Despite defeat to Aston Villa on the day itself, Lampard had done enough in his first season as a manager to earn the Head Coach role at Premier League Chelsea, the side he made over 650 appearances for, scoring a record number of goals in the process.
Head north to South Yorkshire and you’ll find one of - if not the most - successful manager in Sheffield United’s history in Chris Wilder.
In under four years, Wilder has taken Sheffield United from League One to the Premier League. Last season, the Blades finished 9th in the top-flight, with a squad not all that different from the one which won promotion from the Championship the season before. That is testament to Wilder as a coach, a man and a manager.
And where would he be without the football pyramid in its current structure?
Wilder, like many of his players, grew up in the EFL. Having previously been at Oxford United and Northampton Town, the Sheffield United boss has managed in every division in the EFL - and also the Conference - where he began his career with Halifax.
In a recent interview, he said: “English football is a unique situation in terms of the pyramid system and it’s important that we look after that.
“Of course, there will always be focus on international teams and Premier League teams, but as I have experienced throughout my career, there are a lot of people involved and a lot of work goes on in these smaller Clubs. It’s important that these remain."
It has been clear for some time that he is one of the best coaches in England, not only since his rise following Sheffield United’s promotion to the Premier League, but also considering the impressive work he did with lower league Clubs.
Last season, he and his United side lit up the Premier League, and were a breath of fresh air to England’s top flight.

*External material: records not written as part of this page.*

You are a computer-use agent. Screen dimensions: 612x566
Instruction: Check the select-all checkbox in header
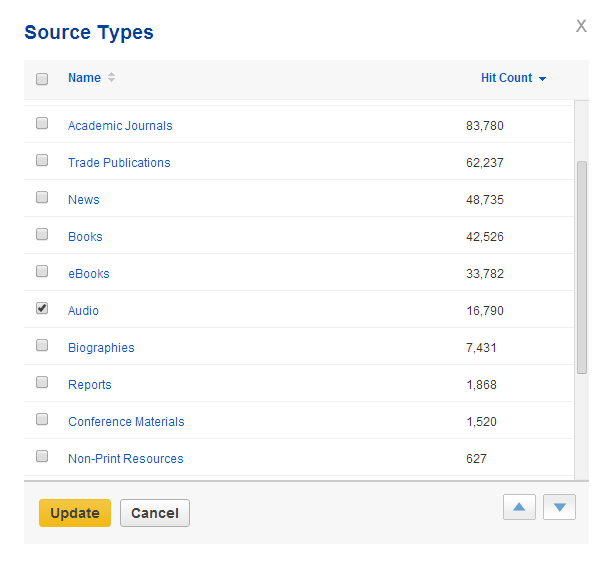point(42,79)
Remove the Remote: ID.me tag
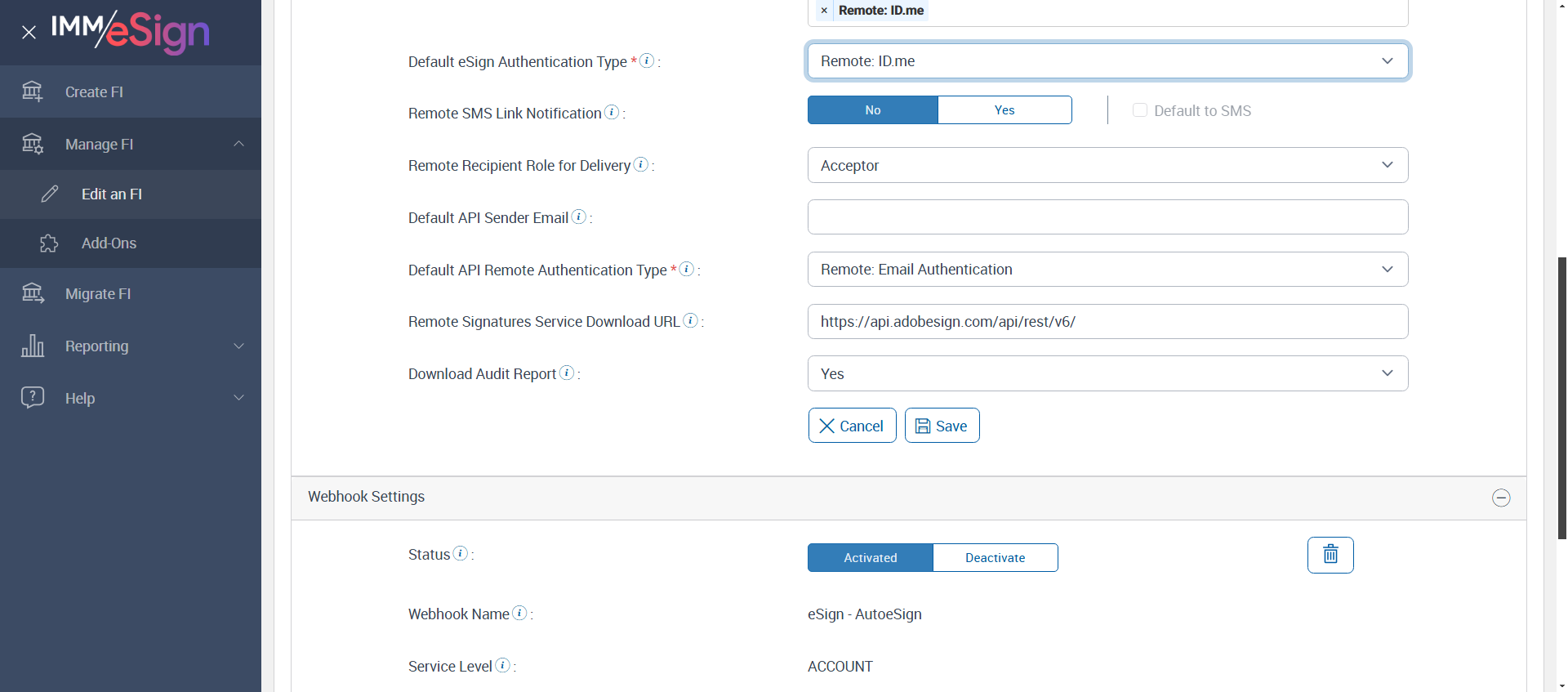This screenshot has height=692, width=1568. click(x=824, y=11)
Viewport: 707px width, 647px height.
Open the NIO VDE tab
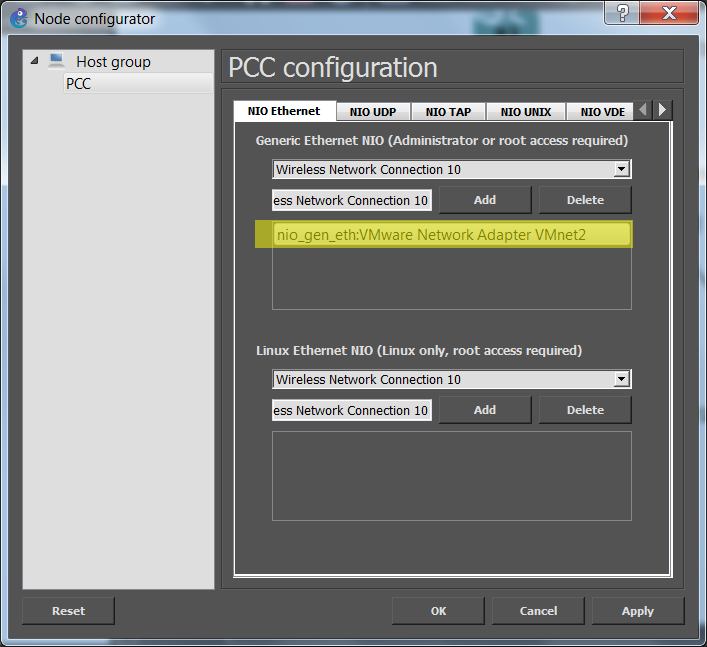602,112
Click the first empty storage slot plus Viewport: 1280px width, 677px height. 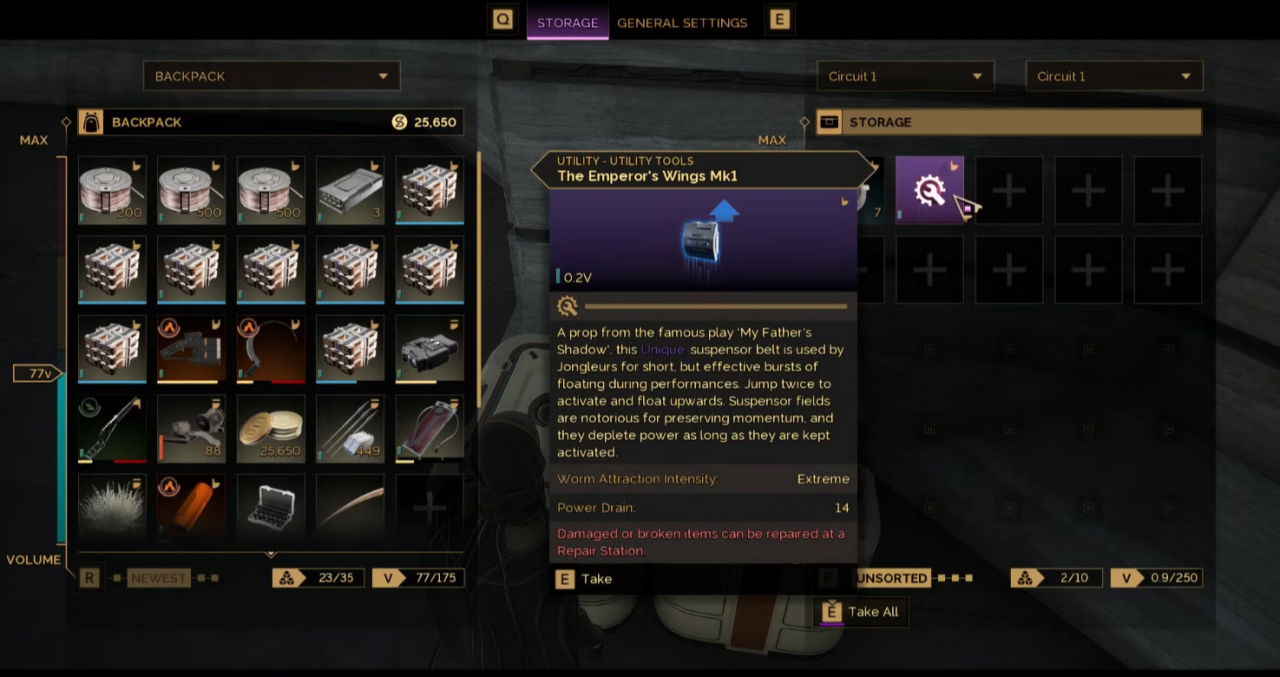pos(1009,190)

It’s fair to say that Smith, Lampard and Wilder are proven managers at the top level now, but the fact that England’s all-time record goalscorer chose to join Championship side Derby County as both a coach and a player to start his preparation for a potential management career, speaks volumes.
With over 700 appearances and more than 300 goals to his name in club football - including a record 253 for Manchester United - Wayne Rooney is one of the biggest and most recognisable names in world football.
Now, there’s no doubt that the former England captain still has an important role to play on the pitch, but the fact that he - like a number of his former England teammates - has chosen the Sky Bet Championship to learn his trade in coaching speaks volumes.
“The opportunity to come back to England and play, but also take up a coaching role with the club was too great to turn down. I want to learn and to gain experience for when I do stop playing and go on to that next step,” Rooney said when signing for Derby last season.
He has made no secret of his desire to try his hand at coaching and management, and where better to start, than in one of the most unpredictable and competitive divisions in the world?
Ultimately, it begs the question, where would these managers be without these invaluable opportunities and a platform to shine?